For periprosthetic femur fracture after total hip arthroplasty, Holley et al reported that only 74% of patients healed after the initial surgical treatment (a 26% nonunion rate) and only 84% were healed even after additional surgical interventions (a 14% nonunion rate).  The complication rate was 29%. Brand et al summarized the literature reporting that only 48% of patient regained their prior walking status. 
When treating periprosthetic fractures, the surgeon must evaluate the stability of the implant carefully. Loose implants used for fixation allow motion at the fracture site that interferes with healing and physically interferes with the placement of more stable fracture fixation.
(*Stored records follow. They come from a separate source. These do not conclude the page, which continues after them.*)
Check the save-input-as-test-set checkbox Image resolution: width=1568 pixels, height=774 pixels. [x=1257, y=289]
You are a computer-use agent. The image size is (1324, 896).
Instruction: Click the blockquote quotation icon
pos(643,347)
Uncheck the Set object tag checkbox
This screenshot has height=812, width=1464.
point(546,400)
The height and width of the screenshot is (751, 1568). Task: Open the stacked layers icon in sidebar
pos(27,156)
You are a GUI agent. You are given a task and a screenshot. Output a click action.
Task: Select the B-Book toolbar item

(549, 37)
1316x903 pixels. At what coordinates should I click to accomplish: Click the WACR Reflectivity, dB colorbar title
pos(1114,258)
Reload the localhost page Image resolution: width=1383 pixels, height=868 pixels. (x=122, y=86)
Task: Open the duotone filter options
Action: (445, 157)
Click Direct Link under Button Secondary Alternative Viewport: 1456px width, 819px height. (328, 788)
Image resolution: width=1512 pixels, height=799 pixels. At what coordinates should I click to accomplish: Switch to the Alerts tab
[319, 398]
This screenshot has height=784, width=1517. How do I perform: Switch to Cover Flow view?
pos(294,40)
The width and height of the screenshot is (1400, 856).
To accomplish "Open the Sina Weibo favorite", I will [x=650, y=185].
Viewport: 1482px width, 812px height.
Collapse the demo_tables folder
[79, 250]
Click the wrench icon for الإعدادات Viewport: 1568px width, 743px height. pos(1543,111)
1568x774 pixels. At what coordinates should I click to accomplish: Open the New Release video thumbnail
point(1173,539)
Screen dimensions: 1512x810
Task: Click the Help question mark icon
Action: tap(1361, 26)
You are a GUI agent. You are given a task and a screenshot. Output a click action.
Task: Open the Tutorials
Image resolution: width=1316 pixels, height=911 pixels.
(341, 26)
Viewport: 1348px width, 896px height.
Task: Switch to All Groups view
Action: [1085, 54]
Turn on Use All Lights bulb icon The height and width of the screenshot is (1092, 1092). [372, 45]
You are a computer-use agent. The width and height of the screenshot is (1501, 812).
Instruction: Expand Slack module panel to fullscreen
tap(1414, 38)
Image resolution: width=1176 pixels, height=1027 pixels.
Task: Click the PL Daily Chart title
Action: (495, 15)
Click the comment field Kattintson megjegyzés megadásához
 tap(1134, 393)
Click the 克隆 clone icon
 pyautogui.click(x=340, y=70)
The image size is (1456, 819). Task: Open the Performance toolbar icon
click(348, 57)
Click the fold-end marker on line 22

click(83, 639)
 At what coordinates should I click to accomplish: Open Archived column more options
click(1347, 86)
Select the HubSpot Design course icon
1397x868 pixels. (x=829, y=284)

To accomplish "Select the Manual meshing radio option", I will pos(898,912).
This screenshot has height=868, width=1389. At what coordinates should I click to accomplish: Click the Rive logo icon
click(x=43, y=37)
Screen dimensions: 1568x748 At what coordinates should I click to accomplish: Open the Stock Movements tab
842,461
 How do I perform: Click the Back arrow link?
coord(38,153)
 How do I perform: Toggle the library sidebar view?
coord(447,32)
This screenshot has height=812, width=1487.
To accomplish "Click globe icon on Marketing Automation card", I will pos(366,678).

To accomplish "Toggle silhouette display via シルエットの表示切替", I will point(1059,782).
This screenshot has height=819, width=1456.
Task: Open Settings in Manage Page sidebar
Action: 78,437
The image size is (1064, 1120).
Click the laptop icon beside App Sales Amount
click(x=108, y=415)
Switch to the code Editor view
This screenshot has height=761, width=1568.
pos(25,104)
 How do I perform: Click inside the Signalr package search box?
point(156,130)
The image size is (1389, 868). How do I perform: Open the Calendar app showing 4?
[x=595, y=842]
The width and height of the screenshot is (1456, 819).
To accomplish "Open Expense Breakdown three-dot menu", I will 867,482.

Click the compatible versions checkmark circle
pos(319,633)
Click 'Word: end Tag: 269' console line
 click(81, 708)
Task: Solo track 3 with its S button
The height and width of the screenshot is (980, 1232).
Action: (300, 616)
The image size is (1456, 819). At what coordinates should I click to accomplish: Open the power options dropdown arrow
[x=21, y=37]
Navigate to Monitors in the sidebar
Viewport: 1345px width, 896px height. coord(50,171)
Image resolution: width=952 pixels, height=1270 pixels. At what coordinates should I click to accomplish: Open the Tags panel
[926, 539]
Loose prostheses used for joint replacement are painful and interfere with adequate fracture fixation.
If the implant is loose or malaligned, the implant should be revised while the fracture is fixed at the same setting. If the implant is stable and sufficient bone stock is available for fracture stabilization, the implant should be retained while the fracture is fixed according to standard treatment principles. When treating peri-implant fractures of the femur, the surgeon should have a flexible approach, using the best-fitting device, following basic fracture principles of rigid internal fixation and restoration of the anatomy and preservation of soft-tissue attachments.
For optimal results in treating periprosthetic fractures, assess the stability of the fracture, restore mechanical stability, respect the biologic environment, maintain flexibility, and choose the device that fits.